GOAL OF THE EXERCISE | Every line from the one with "Click the sword icon next to Onimaru" to the one with "This screenshot has width=1456, height=820.", including those two, is to be copied exactly; all other lines of the entries below are left out.

DATASET EXCERPTS |
Start of Block

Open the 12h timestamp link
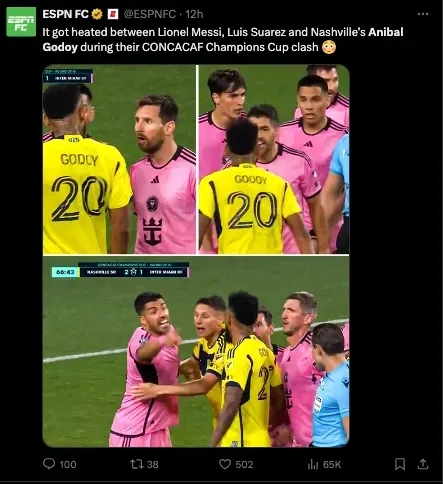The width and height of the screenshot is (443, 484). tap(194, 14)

End of Block
Start of Block

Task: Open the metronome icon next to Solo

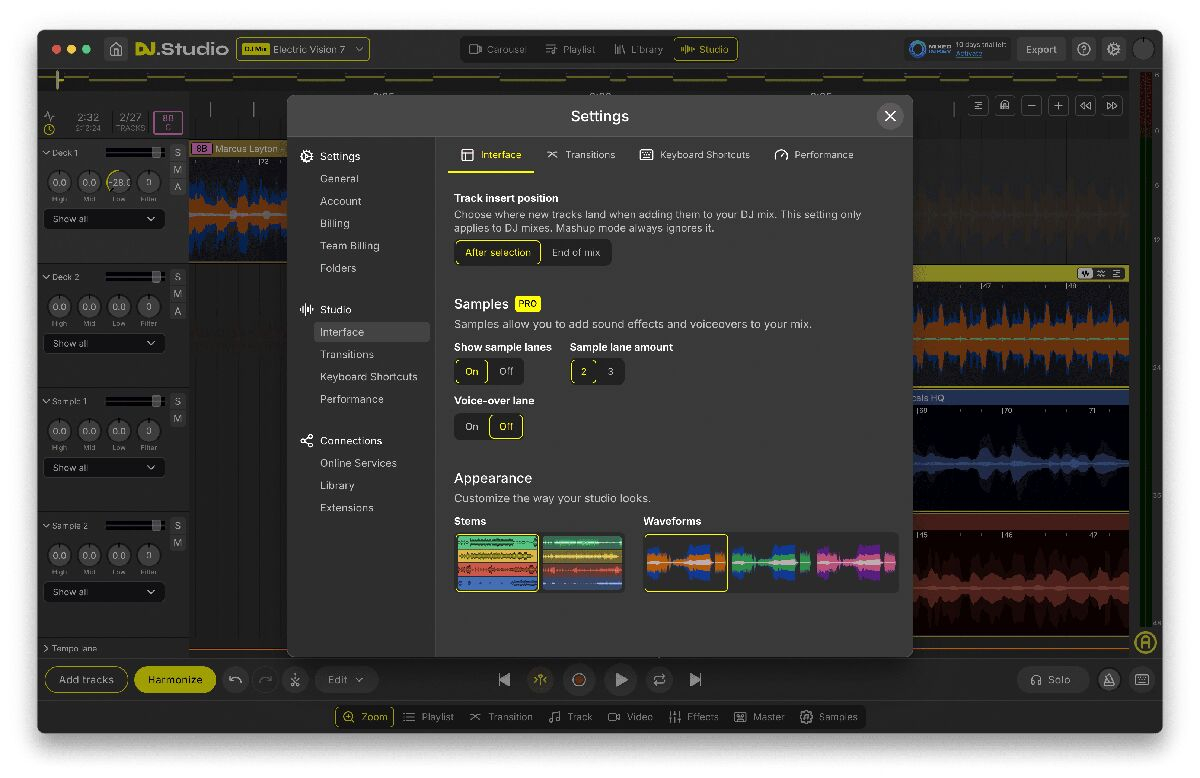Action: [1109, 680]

End of Block
Start of Block

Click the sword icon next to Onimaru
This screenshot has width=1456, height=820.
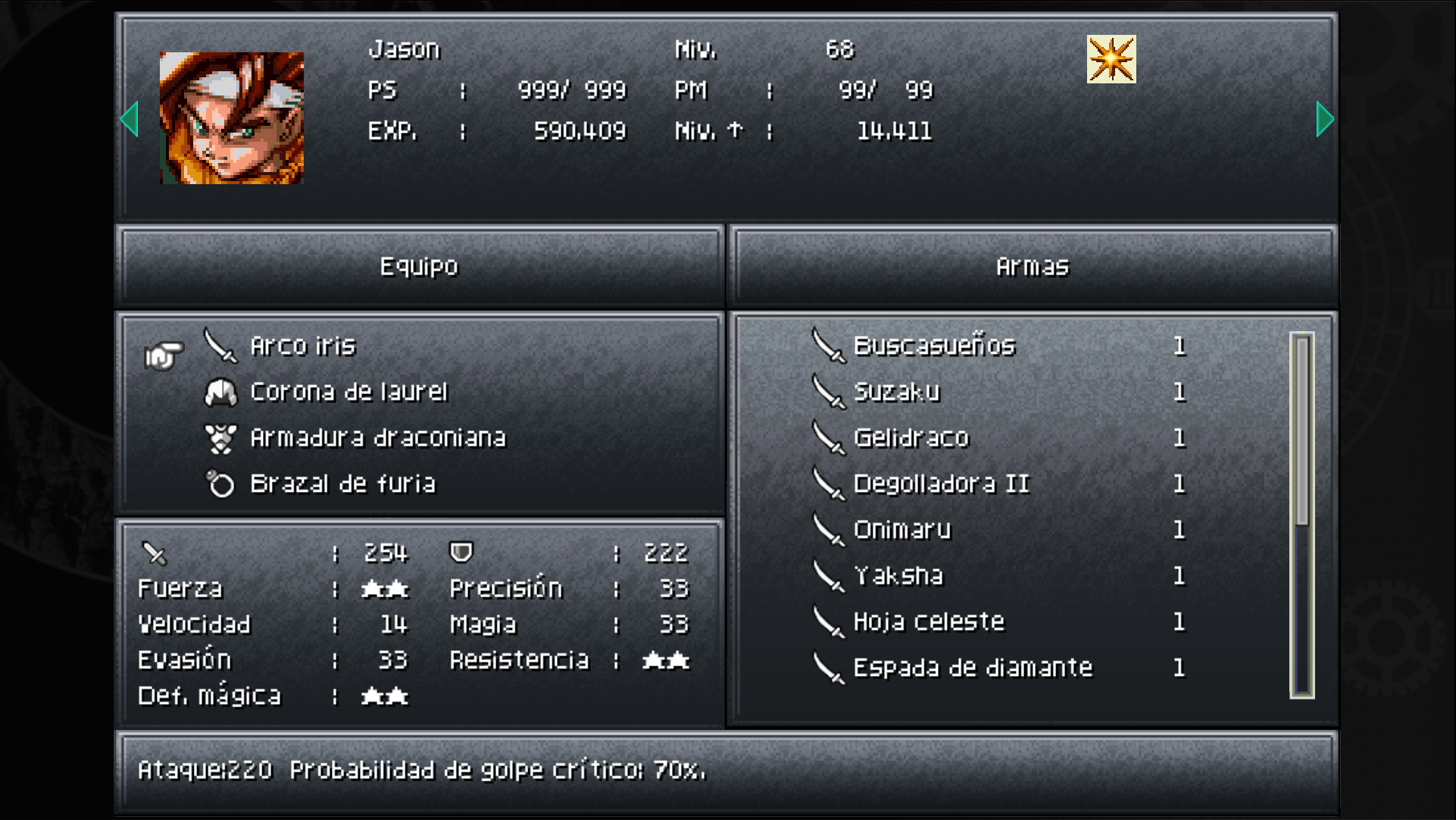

End of Block

SOLVED PROBLEM |
Click the sword icon next to Onimaru
This screenshot has width=1456, height=820.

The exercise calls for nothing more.